### What to work on
Copy out the material below, swapping every "Viewport" for "Visible area" and leaving everything else as it is.

Dataset entries
^^^^^^^^

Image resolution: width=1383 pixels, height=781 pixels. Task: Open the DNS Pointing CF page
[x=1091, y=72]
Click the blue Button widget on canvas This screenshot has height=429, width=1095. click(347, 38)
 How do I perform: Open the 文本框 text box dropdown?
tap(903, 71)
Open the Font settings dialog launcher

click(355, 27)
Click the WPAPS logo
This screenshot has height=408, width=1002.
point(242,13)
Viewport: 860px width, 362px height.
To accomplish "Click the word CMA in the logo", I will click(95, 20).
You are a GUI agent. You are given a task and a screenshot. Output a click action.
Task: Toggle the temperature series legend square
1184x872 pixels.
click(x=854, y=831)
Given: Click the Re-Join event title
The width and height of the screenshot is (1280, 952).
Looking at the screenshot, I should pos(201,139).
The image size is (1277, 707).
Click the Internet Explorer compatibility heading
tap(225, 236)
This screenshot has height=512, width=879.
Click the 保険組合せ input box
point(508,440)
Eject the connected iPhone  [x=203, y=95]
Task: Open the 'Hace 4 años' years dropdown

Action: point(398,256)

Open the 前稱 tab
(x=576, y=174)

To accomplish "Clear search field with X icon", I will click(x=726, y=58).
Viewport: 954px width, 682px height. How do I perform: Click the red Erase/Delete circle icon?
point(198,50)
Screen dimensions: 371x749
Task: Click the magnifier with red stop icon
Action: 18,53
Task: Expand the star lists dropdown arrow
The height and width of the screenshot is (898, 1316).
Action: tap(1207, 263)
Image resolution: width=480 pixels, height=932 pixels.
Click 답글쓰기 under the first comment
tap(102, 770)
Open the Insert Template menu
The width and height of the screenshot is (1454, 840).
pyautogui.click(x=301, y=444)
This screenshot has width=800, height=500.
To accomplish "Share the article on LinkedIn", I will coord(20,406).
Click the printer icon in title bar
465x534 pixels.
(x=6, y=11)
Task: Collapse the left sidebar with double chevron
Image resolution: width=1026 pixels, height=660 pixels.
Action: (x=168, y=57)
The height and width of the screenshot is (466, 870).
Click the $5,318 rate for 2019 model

^^^^^^^^

### Result of the exercise
Image resolution: width=1383 pixels, height=781 pixels. Task: Open the DNS Pointing CF page
[x=1091, y=72]
Click the blue Button widget on canvas This screenshot has height=429, width=1095. click(347, 38)
 How do I perform: Open the 文本框 text box dropdown?
tap(903, 71)
Open the Font settings dialog launcher

click(355, 27)
Click the WPAPS logo
This screenshot has height=408, width=1002.
point(242,13)
Visible area: 860px width, 362px height.
To accomplish "Click the word CMA in the logo", I will click(95, 20).
You are a GUI agent. You are given a task and a screenshot. Output a click action.
Task: Toggle the temperature series legend square
1184x872 pixels.
click(x=854, y=831)
Given: Click the Re-Join event title
The width and height of the screenshot is (1280, 952).
Looking at the screenshot, I should pos(201,139).
The image size is (1277, 707).
Click the Internet Explorer compatibility heading
tap(225, 236)
This screenshot has height=512, width=879.
Click the 保険組合せ input box
point(508,440)
Eject the connected iPhone  [x=203, y=95]
Task: Open the 'Hace 4 años' years dropdown

Action: point(398,256)

Open the 前稱 tab
(x=576, y=174)

To accomplish "Clear search field with X icon", I will click(x=726, y=58).
Visible area: 954px width, 682px height. How do I perform: Click the red Erase/Delete circle icon?
point(198,50)
Screen dimensions: 371x749
Task: Click the magnifier with red stop icon
Action: 18,53
Task: Expand the star lists dropdown arrow
The height and width of the screenshot is (898, 1316).
Action: tap(1207, 263)
Image resolution: width=480 pixels, height=932 pixels.
Click 답글쓰기 under the first comment
tap(102, 770)
Open the Insert Template menu
The width and height of the screenshot is (1454, 840).
pyautogui.click(x=301, y=444)
This screenshot has width=800, height=500.
To accomplish "Share the article on LinkedIn", I will coord(20,406).
Click the printer icon in title bar
465x534 pixels.
(x=6, y=11)
Task: Collapse the left sidebar with double chevron
Image resolution: width=1026 pixels, height=660 pixels.
Action: (x=168, y=57)
The height and width of the screenshot is (466, 870).
Click the $5,318 rate for 2019 model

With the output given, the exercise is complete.